[Items from a dataset]

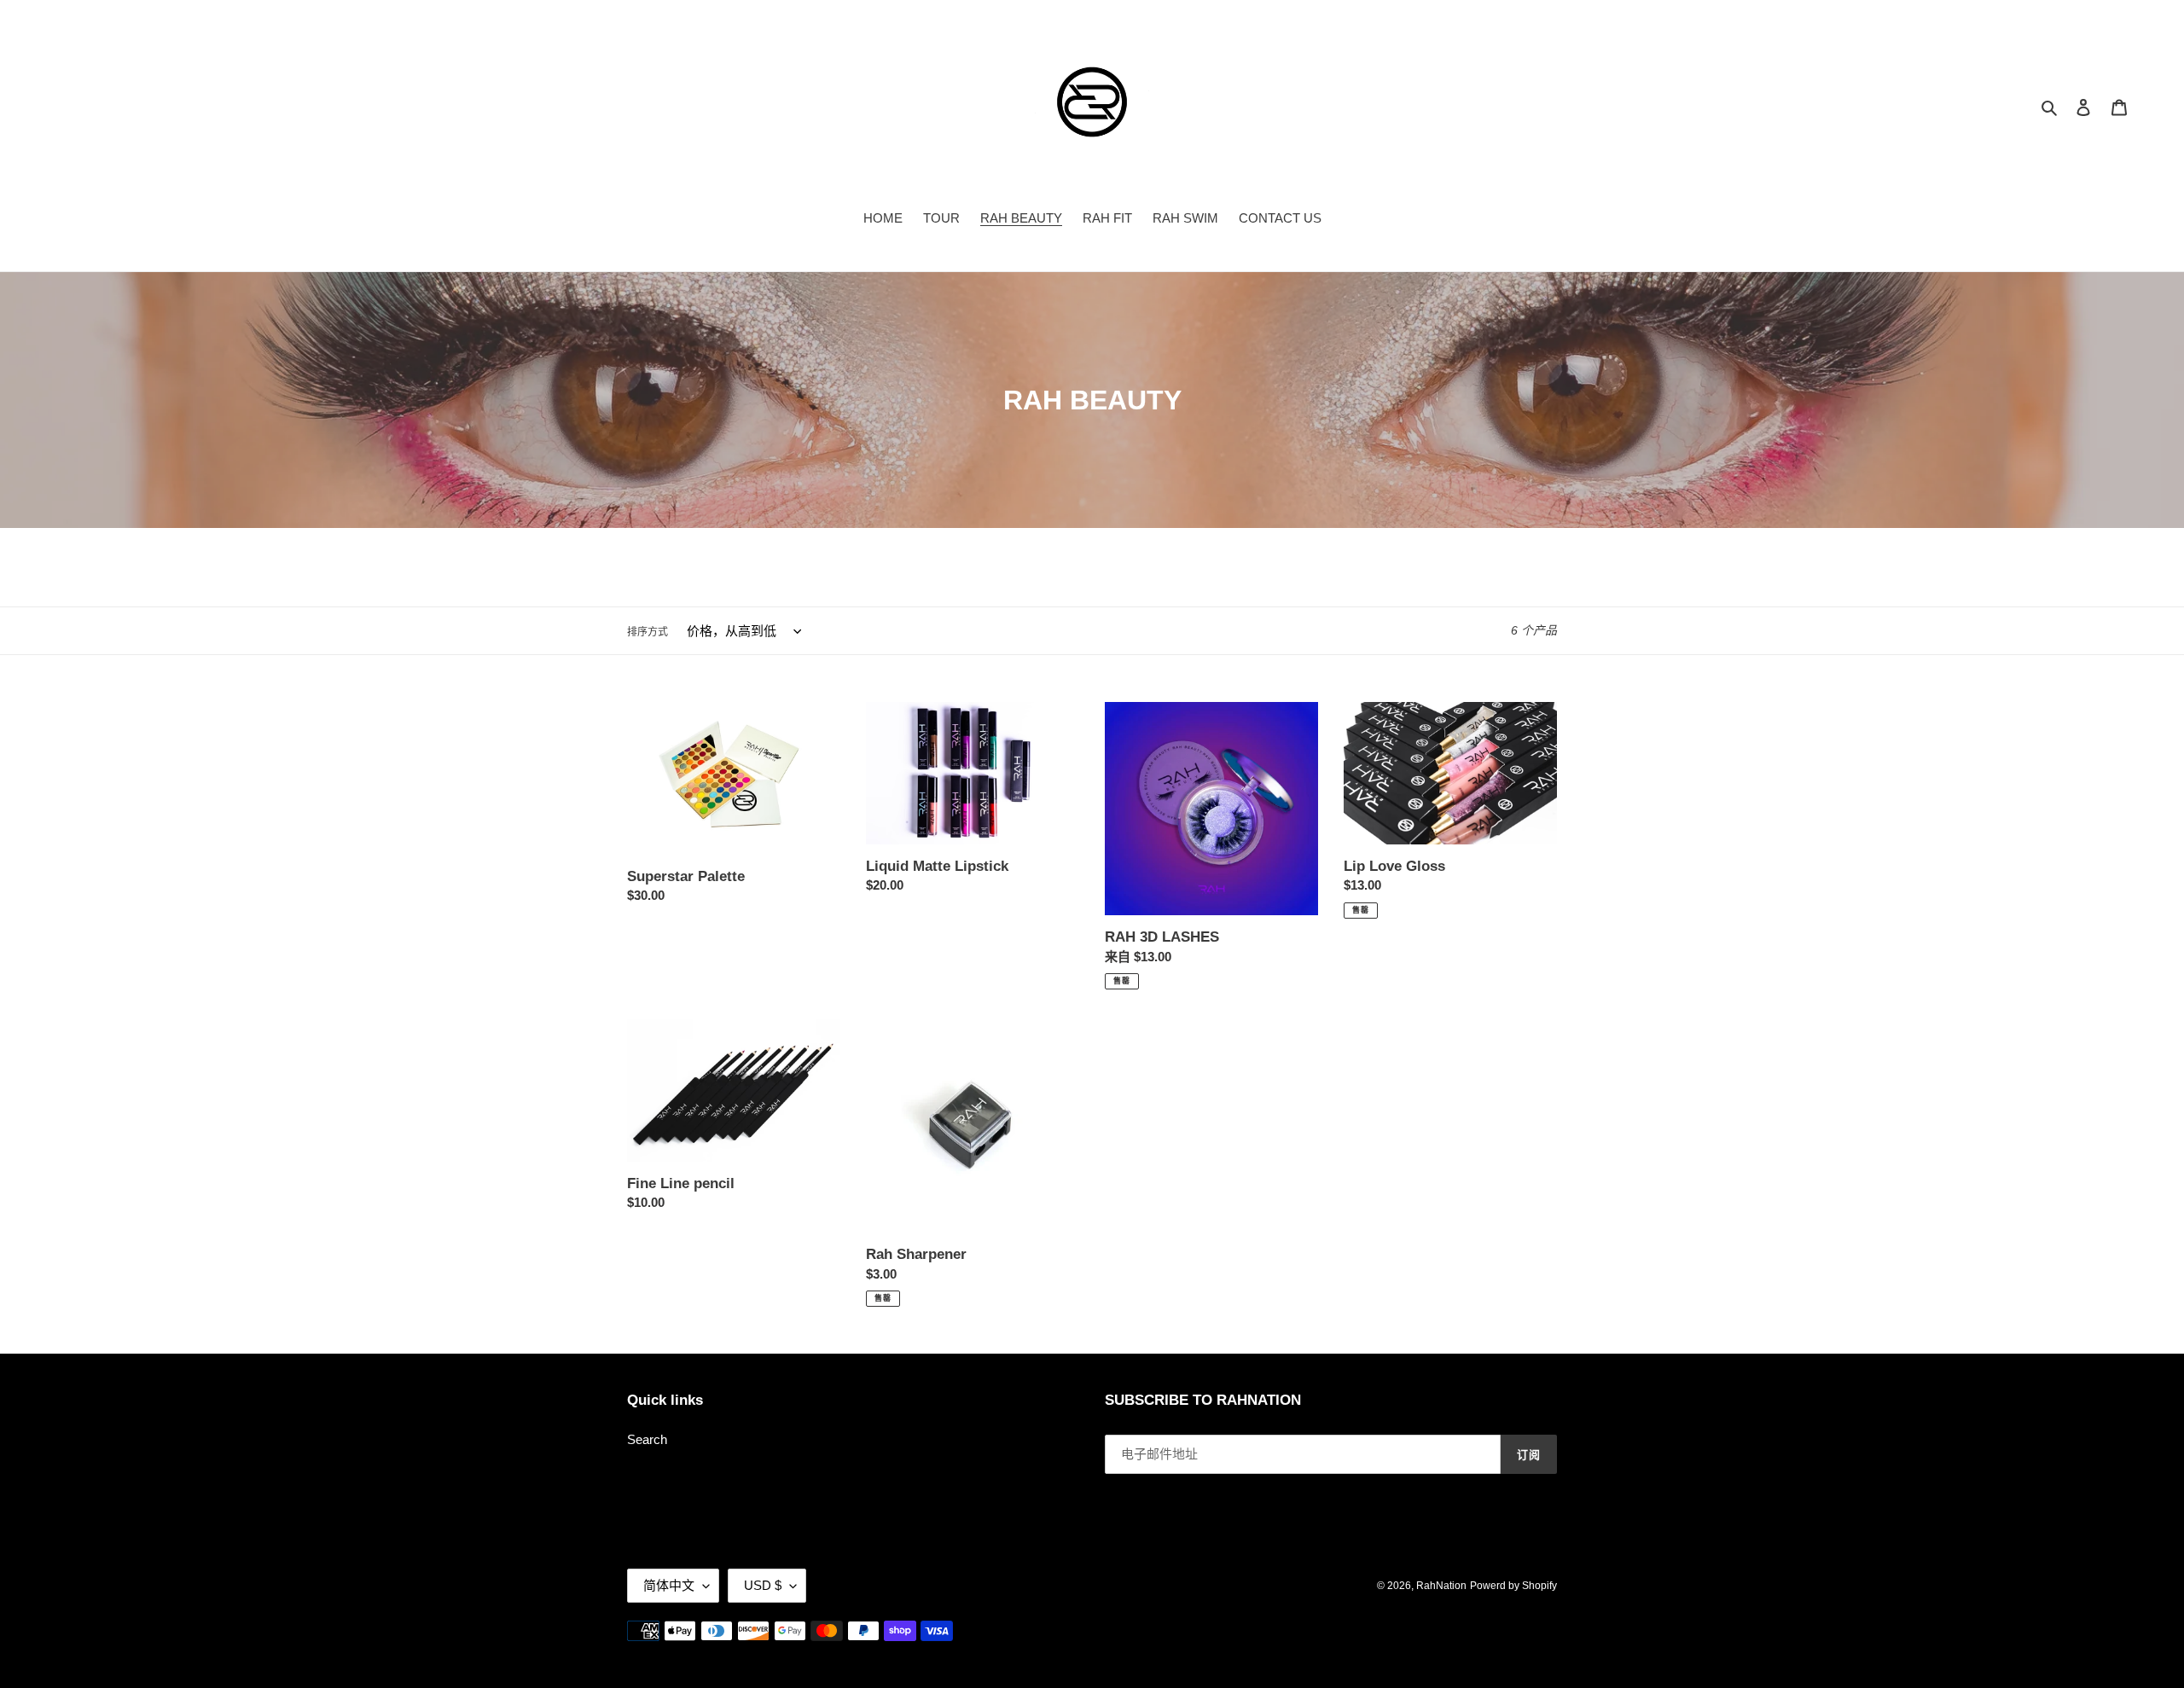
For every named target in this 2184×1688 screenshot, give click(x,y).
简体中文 (668, 1585)
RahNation (1441, 1586)
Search (647, 1439)
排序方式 (647, 632)
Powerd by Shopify (1513, 1586)
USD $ (762, 1585)
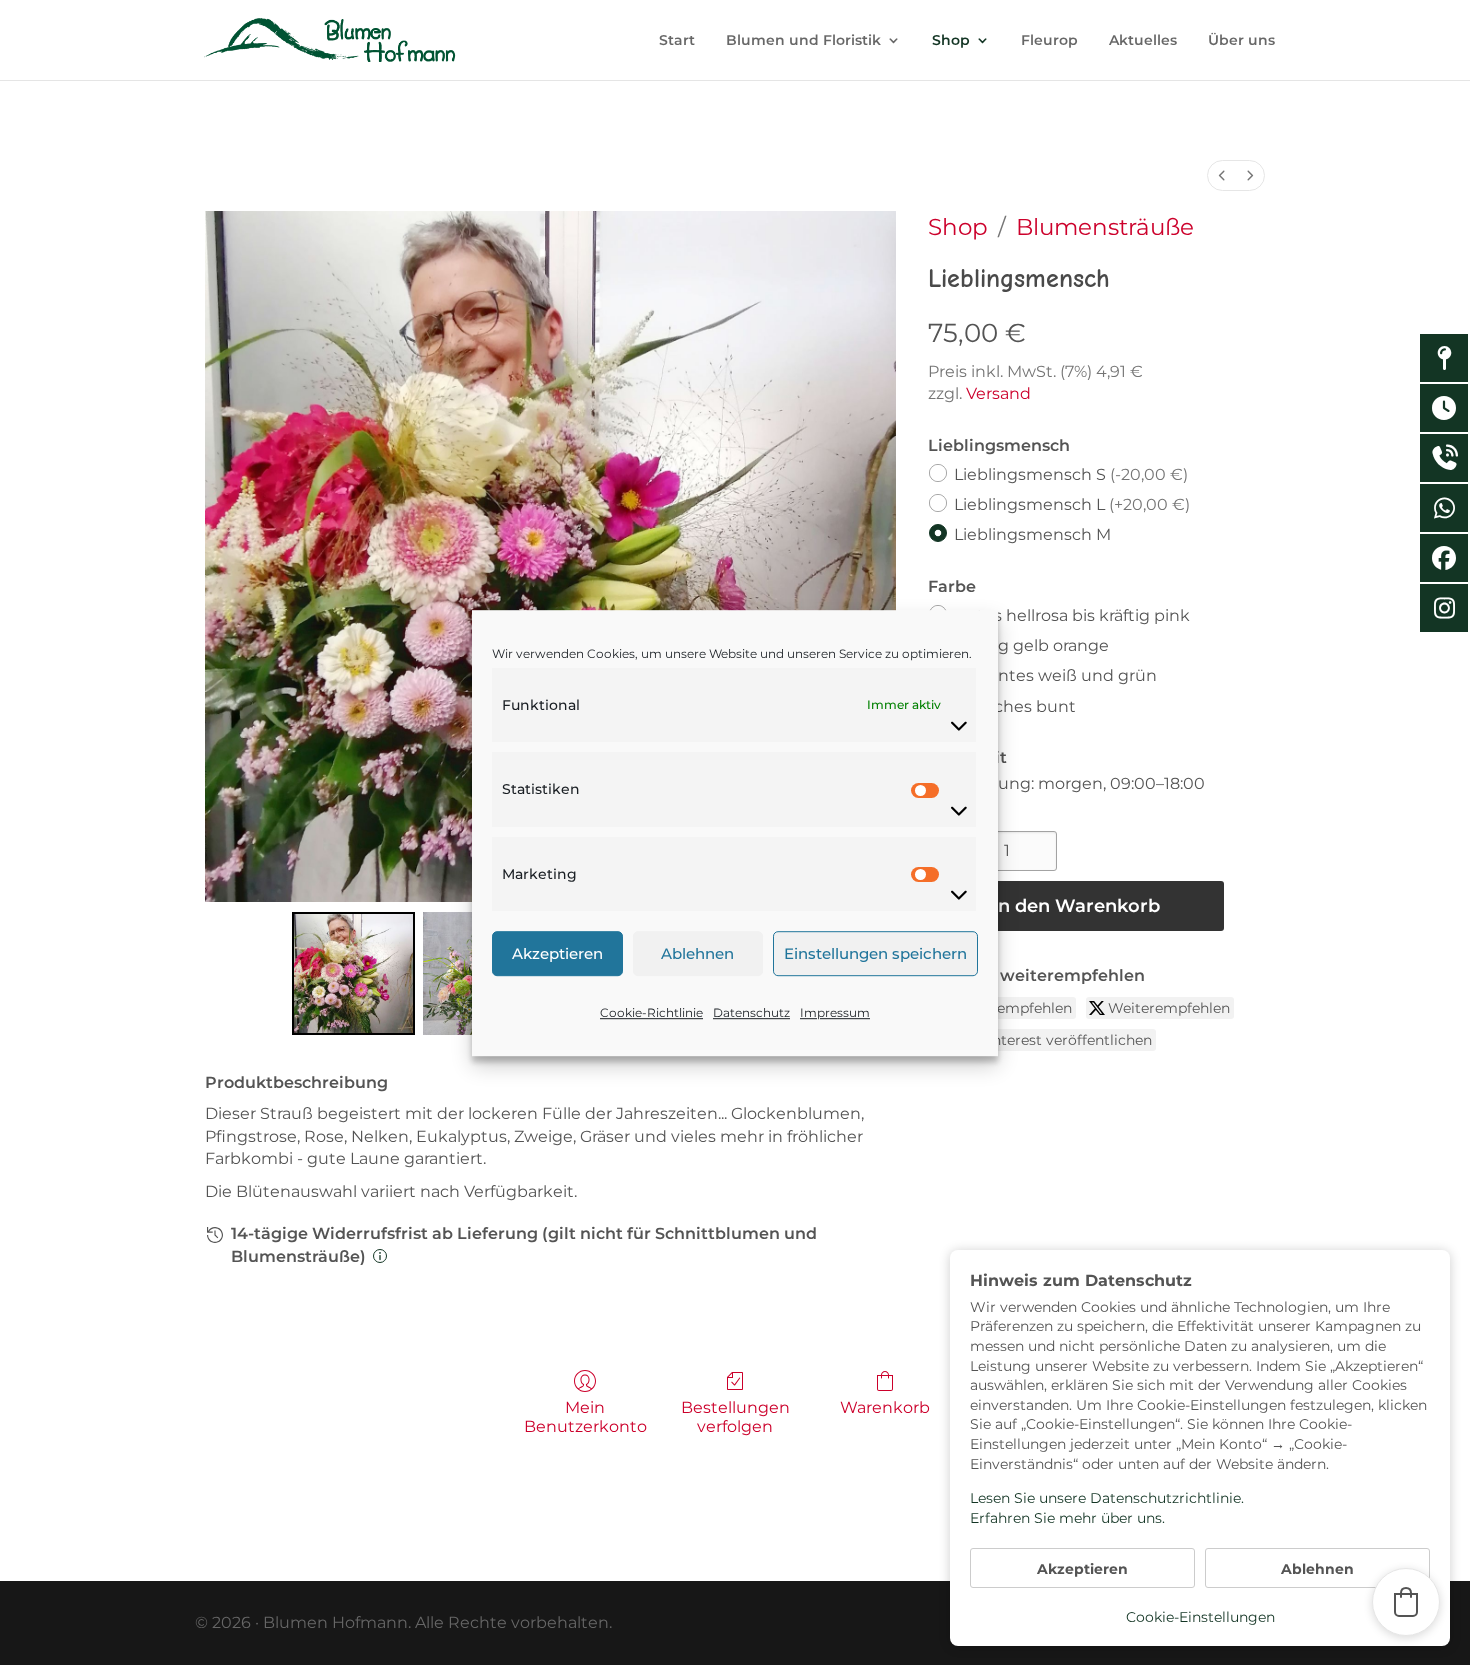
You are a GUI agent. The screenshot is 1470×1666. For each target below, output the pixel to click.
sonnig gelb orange (1031, 645)
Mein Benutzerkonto (585, 1417)
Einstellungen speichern (875, 953)
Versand (998, 393)
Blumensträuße (1105, 227)
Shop (951, 41)
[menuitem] (1222, 175)
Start (677, 41)
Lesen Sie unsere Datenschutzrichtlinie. (1107, 1498)
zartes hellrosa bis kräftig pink (1072, 615)
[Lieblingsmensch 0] (353, 973)
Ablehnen (697, 953)
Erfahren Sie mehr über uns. (1067, 1518)
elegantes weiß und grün (1055, 675)
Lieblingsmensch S (1071, 474)
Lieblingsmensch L (1072, 504)
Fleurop (1049, 41)
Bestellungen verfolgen (735, 1417)
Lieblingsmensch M (1032, 534)
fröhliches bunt (1015, 705)
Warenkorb (885, 1407)
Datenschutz (751, 1012)
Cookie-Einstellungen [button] (1200, 1617)
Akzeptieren (557, 953)
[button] (1406, 1602)
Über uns (1241, 41)
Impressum (835, 1012)
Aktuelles (1143, 41)
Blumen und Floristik (803, 41)
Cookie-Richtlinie (651, 1012)
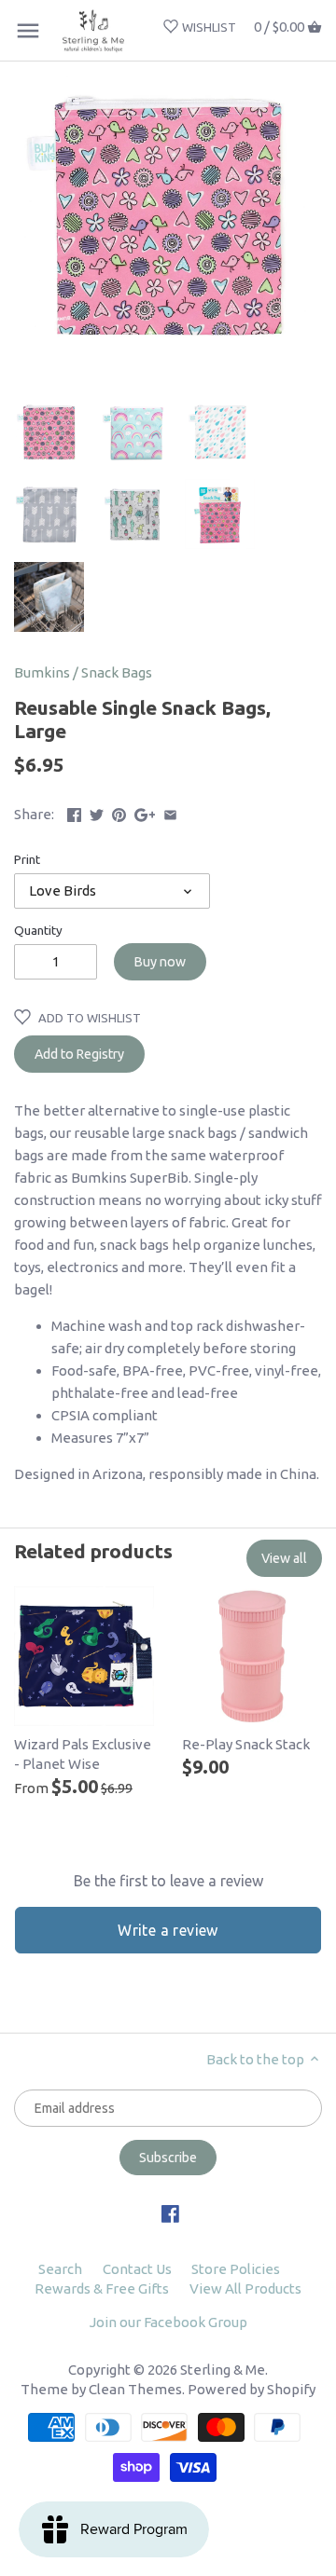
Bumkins (42, 672)
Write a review (168, 1930)
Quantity (38, 930)
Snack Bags (116, 672)
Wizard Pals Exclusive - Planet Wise (82, 1754)
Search (60, 2269)
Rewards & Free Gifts (102, 2288)
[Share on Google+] (145, 812)
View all (284, 1558)
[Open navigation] (28, 31)
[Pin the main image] (119, 812)
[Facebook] (170, 2212)
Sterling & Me (222, 2369)
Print (27, 859)
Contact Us (137, 2269)
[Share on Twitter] (97, 812)
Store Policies (235, 2269)
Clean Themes (135, 2389)
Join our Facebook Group (168, 2322)
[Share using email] (170, 812)
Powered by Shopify (251, 2389)
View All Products (245, 2288)
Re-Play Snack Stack (246, 1744)
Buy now (160, 961)
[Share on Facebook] (74, 812)
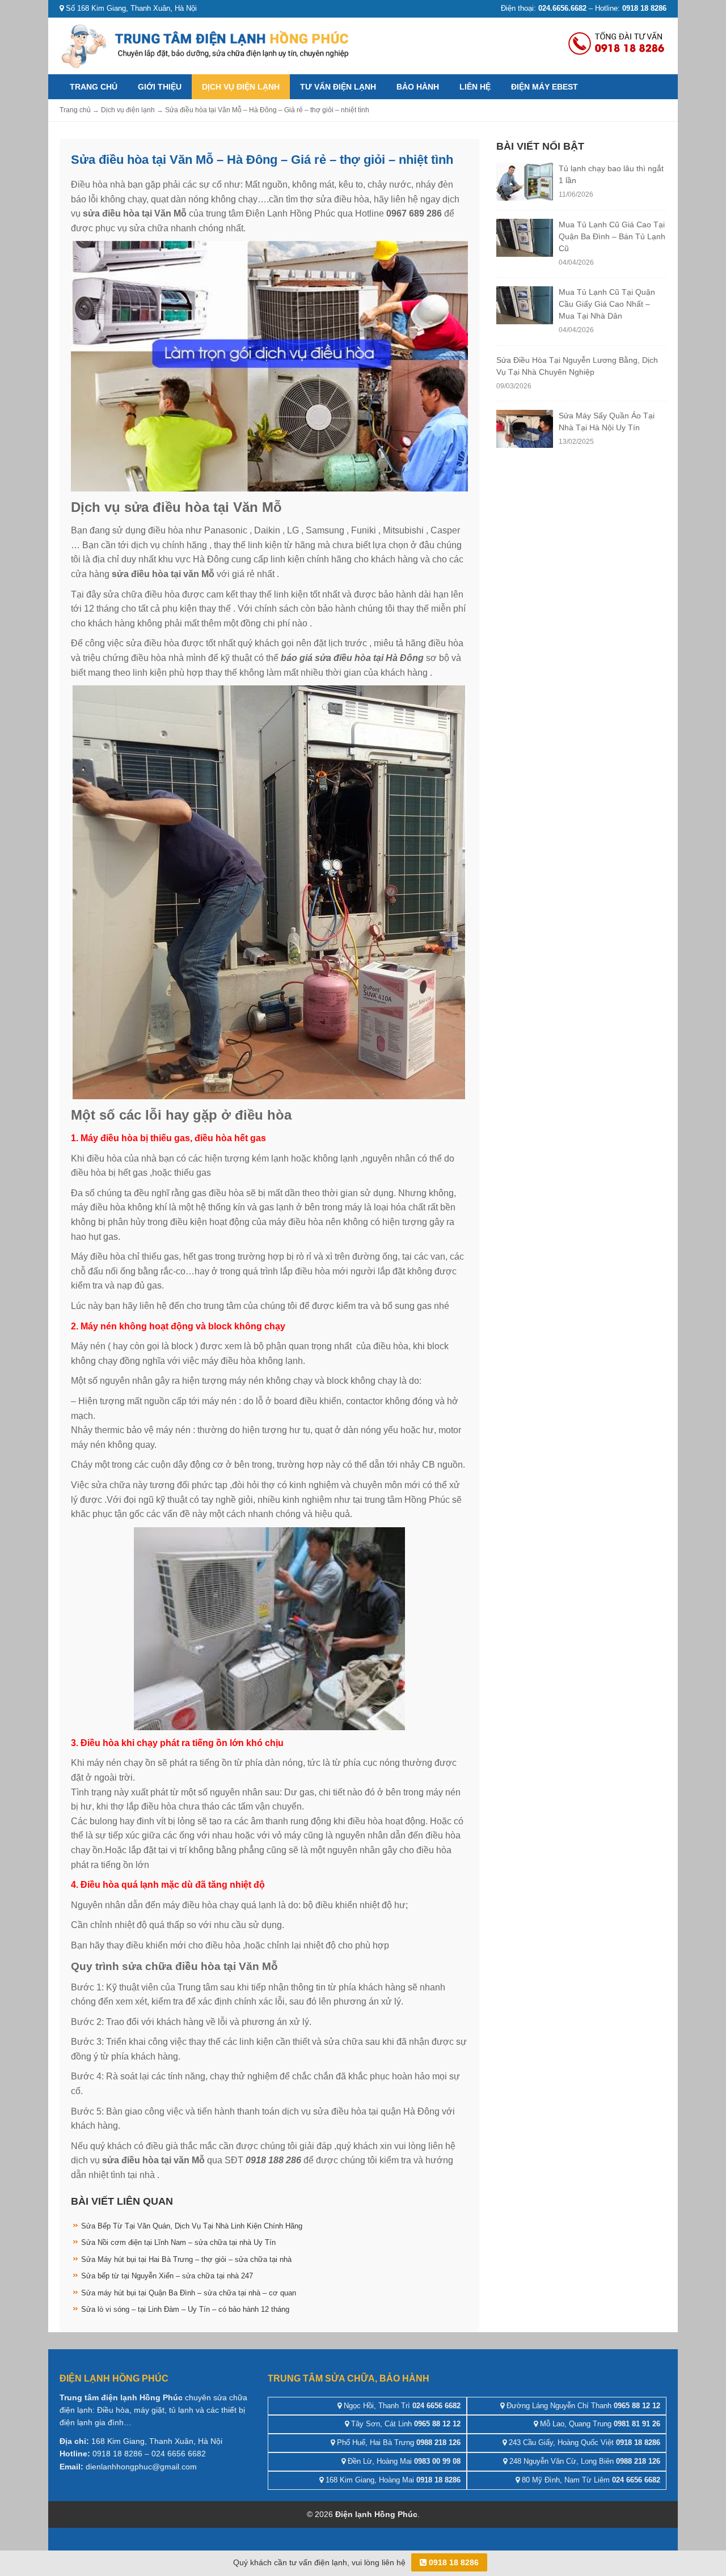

DIRECTIONS FOR THIS TASK:
Nothing but a number is asked for: how many lines of the records contain the word "Shopify"?

RESPONSE FOR THIS EXERCISE:
2